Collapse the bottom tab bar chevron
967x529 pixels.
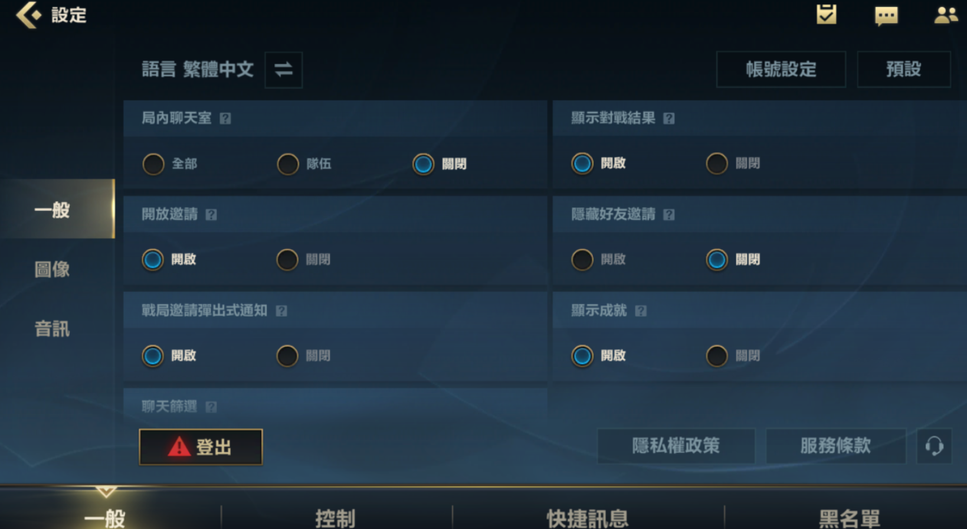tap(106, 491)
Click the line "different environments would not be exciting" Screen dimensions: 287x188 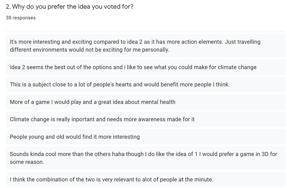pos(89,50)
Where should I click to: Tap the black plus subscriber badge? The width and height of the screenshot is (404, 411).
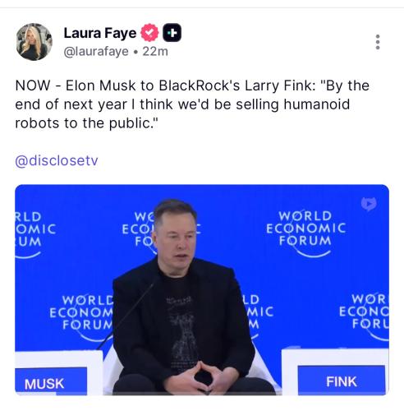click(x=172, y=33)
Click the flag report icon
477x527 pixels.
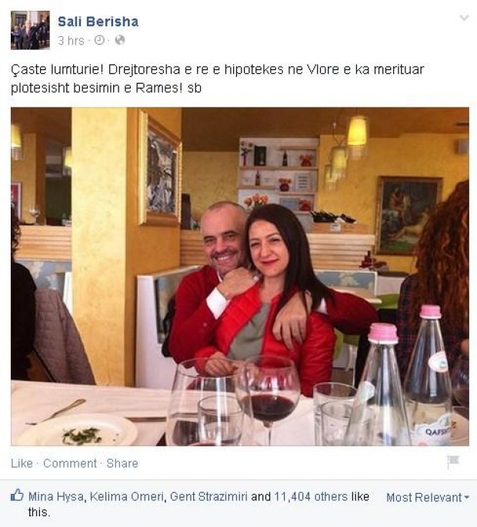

────────────────

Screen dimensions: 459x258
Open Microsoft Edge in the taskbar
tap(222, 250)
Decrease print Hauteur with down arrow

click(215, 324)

────────────────

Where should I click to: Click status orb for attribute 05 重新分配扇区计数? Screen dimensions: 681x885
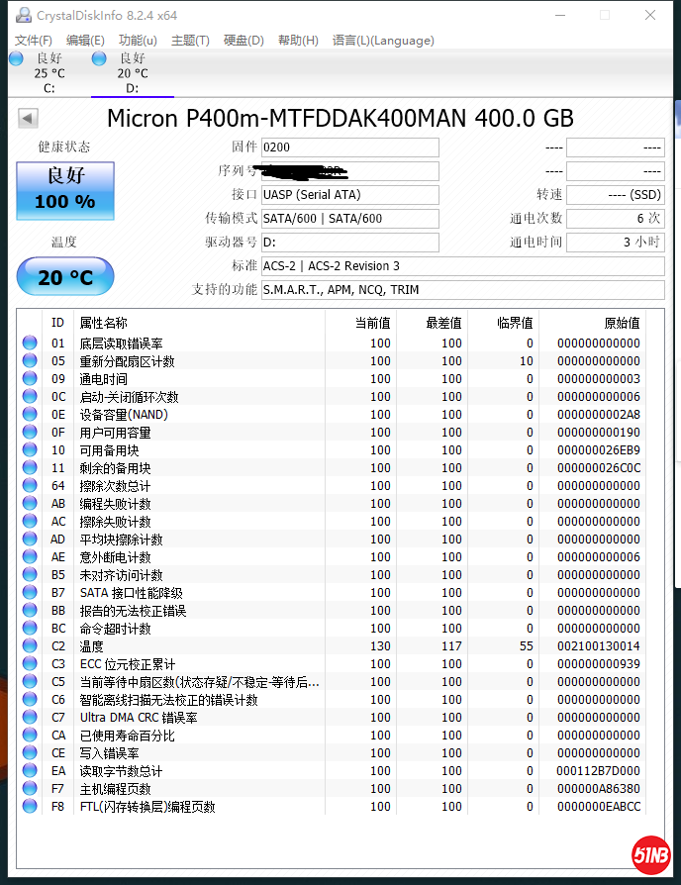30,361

────────────────

ACTIVITY: Work from the entries above. Set down exactly and only the lines from the line with "Where should I click to: Tap" to the line with "477x527 pixels.", both included, and leave the pictures out.

RESULT OF THIS EXERCISE:
Where should I click to: Tap the black plus subscriber badge? The width and height of the screenshot is (404, 411).
click(x=172, y=33)
Click the flag report icon
477x527 pixels.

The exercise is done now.